Aim of the task:
Reproduce, with no changes, every line from the one containing "Viewport: 313px width, 260px" through the one containing "Go to Getting", both of these included.

Material for this exercise:
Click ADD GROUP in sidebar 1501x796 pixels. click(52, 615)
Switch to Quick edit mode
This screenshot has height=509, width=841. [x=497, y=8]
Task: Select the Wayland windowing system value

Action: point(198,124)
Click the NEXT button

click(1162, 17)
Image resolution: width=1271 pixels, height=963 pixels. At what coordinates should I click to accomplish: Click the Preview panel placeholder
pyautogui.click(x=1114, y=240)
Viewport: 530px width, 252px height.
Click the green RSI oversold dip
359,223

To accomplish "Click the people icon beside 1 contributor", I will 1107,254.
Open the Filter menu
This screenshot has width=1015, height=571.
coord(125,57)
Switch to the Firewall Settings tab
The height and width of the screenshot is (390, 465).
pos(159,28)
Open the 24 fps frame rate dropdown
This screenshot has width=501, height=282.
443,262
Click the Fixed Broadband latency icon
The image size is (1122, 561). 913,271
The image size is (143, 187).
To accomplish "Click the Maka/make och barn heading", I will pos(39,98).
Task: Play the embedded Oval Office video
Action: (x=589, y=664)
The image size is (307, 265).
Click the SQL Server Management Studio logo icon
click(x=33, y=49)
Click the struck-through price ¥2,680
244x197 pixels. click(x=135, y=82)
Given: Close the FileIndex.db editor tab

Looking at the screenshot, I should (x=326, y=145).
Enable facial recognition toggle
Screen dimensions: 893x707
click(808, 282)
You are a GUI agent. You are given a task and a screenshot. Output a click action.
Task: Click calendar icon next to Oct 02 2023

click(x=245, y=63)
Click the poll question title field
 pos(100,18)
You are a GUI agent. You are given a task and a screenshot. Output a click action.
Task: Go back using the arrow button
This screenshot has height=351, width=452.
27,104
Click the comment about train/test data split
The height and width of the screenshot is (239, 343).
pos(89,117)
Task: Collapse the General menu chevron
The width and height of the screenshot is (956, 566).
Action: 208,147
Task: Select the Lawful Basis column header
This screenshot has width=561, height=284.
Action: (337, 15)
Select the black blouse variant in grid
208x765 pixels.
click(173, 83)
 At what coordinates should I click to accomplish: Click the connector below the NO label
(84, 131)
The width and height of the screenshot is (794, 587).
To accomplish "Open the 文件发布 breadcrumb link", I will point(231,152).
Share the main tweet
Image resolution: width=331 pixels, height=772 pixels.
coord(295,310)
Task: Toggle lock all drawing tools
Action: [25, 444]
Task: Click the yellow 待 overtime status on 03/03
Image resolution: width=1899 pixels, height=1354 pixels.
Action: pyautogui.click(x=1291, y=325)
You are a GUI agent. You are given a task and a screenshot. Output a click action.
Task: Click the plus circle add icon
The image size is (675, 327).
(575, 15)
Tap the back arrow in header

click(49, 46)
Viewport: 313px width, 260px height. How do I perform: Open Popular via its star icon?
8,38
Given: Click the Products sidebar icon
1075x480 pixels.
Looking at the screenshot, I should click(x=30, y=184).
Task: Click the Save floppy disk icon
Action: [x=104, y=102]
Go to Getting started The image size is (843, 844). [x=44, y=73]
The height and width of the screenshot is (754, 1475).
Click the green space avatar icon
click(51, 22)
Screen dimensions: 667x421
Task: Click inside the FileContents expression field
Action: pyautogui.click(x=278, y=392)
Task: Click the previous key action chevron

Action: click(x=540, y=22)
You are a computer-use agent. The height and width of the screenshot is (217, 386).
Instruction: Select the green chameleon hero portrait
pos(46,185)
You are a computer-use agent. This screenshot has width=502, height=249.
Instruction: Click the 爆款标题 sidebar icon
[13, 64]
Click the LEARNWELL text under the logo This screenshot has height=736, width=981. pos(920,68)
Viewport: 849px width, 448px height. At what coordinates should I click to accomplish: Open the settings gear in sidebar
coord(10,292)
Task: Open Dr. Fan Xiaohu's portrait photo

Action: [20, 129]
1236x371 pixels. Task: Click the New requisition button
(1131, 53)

Task result:
Viewport: 313px width, 260px height. How do I perform: Open Popular via its star icon?
8,38
Given: Click the Products sidebar icon
1075x480 pixels.
Looking at the screenshot, I should click(x=30, y=184).
Task: Click the Save floppy disk icon
Action: [x=104, y=102]
Go to Getting started The image size is (843, 844). [x=44, y=73]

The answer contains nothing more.